Happy to say my taste has gotten a lot better since I grew up. I would never be happy with one of those insipid frozen pies now . . . not when I can make one of my own at home that would be a lot tastier, and it's not all that hard either when it comes right down to it. Seriously.
It really only takes a tiny bit of effort and you can have a delicious pot pie on the table in no time at all. I love this pie with it's lovely rich and creamy tarragon sauce, filled with peas and carrots . . . and tasty chunks of chicken . . . leek and onion . . . all tucked beneath that flaky puff pastry crust. This be good eating all round. No question at all. I do so hope you will give it a try. I guarantee you will be converted. I think you'll plan on having leftovers from now on, just so you can make it. ☺
*Chicken and Tarragon Pot Pie*
Serves 4 to 6
A delicious version of an old time favourite with a lovely rich sauce which has been lightly flavoured with tarragon, chives and parsley. Puff pastry tops it. What's not to like?
For the sauce:
50g butter (3 1/2 TBS)
35g plain flour (4 1/4 TBS)
500ml of hot chicken stock (2 1/4 cups)
100ml of single cream (generous 1/3 cup light cream)
several sprigs of fresh tarragon, leaves stripped off and chopped coarsely
a small bunch of fresh chives, chopped
the leaves from a small bunch of flat leaf parsley, finely chopped
You will also need:
1 TBS olive oil
1 TBS butter
1 medium onion, peeled and chopped
2 medium carrots, peeled and sliced
2 trimmed leeks, cleaned and thinly sliced
a splash of white wine
500g of cooked chicken, cut into bite sized pieces (a very generous pound)
75g of frozen peas (1/2 cup)
1 sheet of ready rolled puff pastry, all butter if possible
1 small free range egg, beaten with 1 tsp water
sea salt and freshly ground black pepper
Preheat the oven to 190*C/375*F/gas mark 5.
Heat the oil and butter in a large non-stick skillet. Once the butter begins to foam, add the onion, carrots and leeks. Cook, stirring occasionally, without browning, until soft. Season well with some salt and pepper, add a splash of wine and cook for several more minutes. Stir in the chicken and peas. Remove from the heat and pour into a 12 by 8 inch baking dish. Set aside.
To make the sauce, melt the butter in a heavy based saucepan over low heat. Whisk in the flour and cook, stirring, for about a minute. Slowly whisk in the hot stock and cream, whisking constantly. Whisk and simmer until the mixture thickens. Season well with salt and pepper. Stir in the herbs. Taste and adjust seasoning as necessary. Pour this mixture over top of the chicken.
Unroll the pastry on a lightly floured surface. Lay the sheet over top of the filling.

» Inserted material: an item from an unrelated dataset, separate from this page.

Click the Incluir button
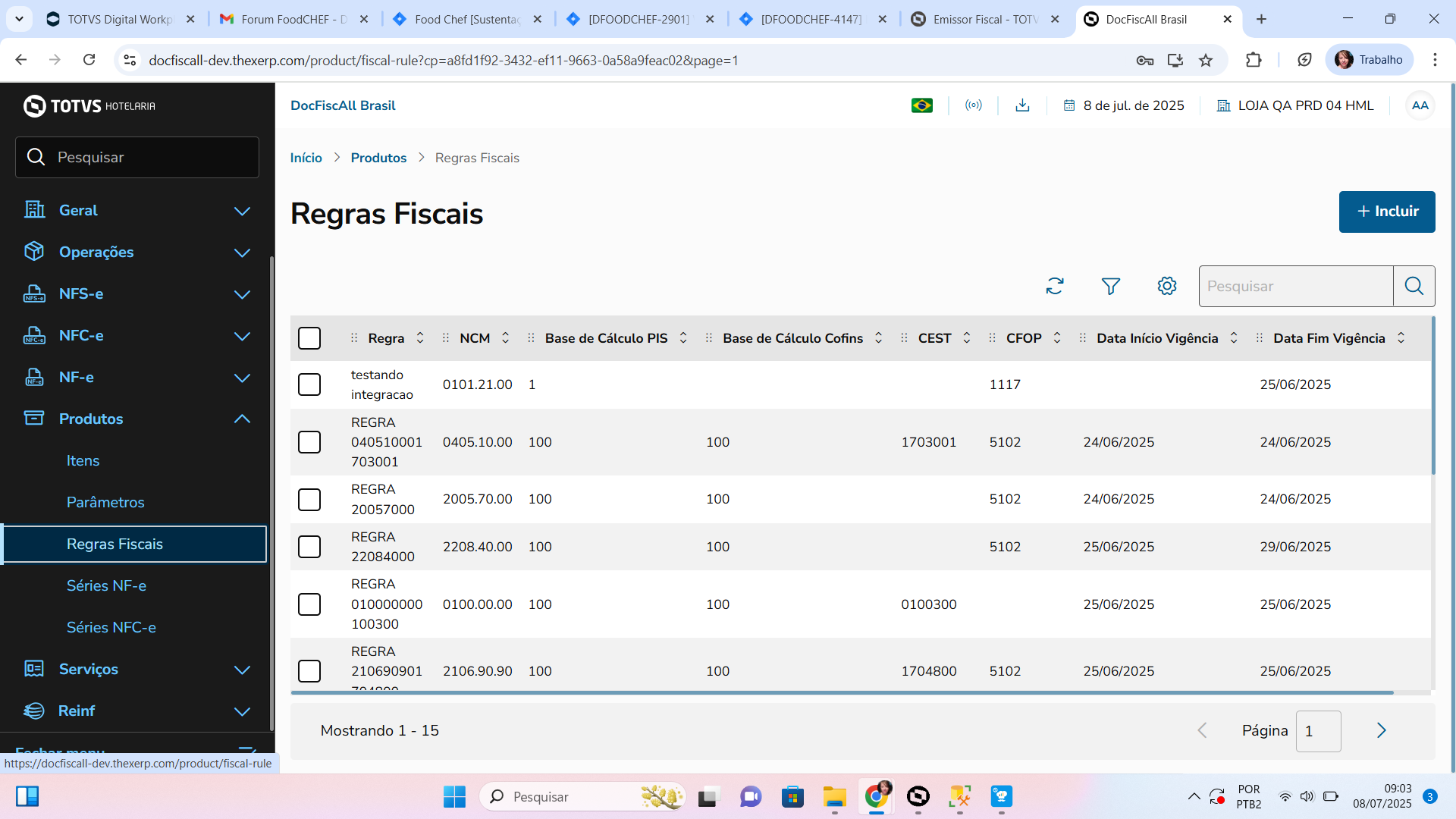Image resolution: width=1456 pixels, height=819 pixels. point(1386,212)
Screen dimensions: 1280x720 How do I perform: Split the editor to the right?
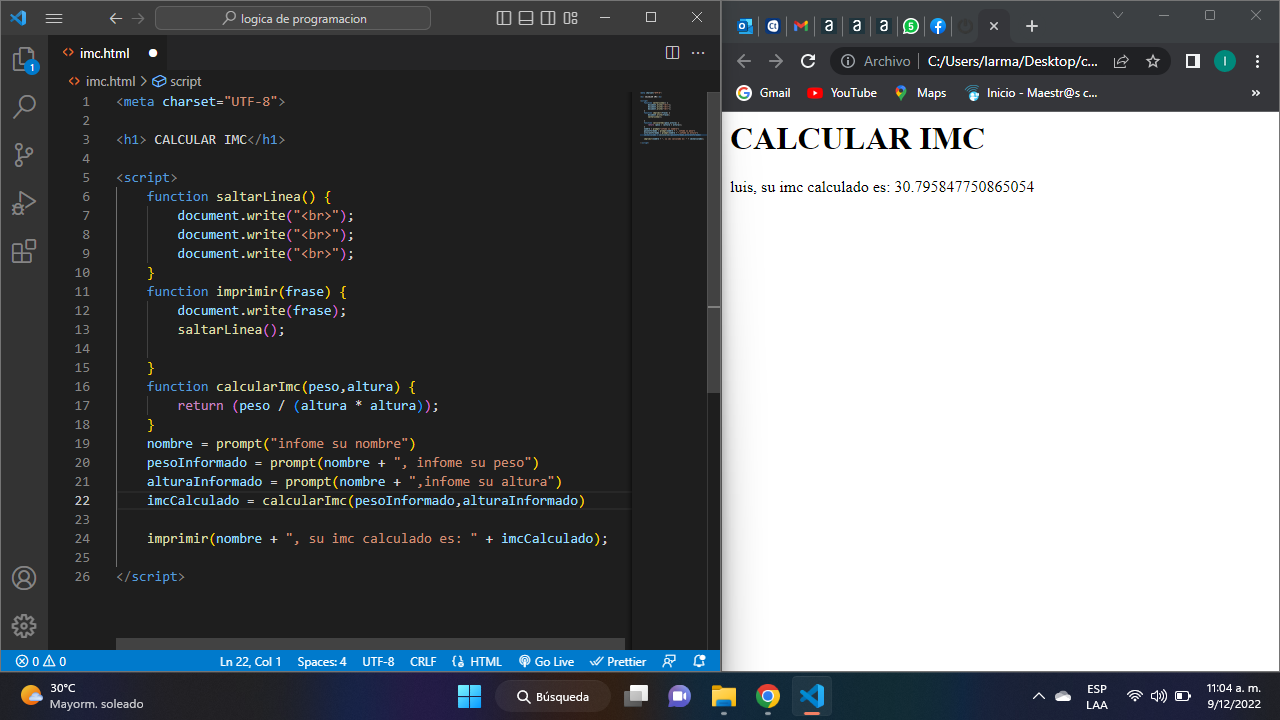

Trim the edges to sit just inside the edge of the pie dish, and then crimp the edges decoratively. Score the pastry lightly in diagonals with a sharp knife, taking care not to cut all the way through. Beat the egg together with the water and then brush the top with some of this egg wash. Cut a slash in the centre to vent for steam. (I use my kitchen scissors and cut it in a criss cross.) Sprinkle lightly with some sea salt and black pepper in a decorative manner.
Bake for 30 to 40 minutes, until golden brown. Serve immediately. We like to have some mash and veg on the side as well.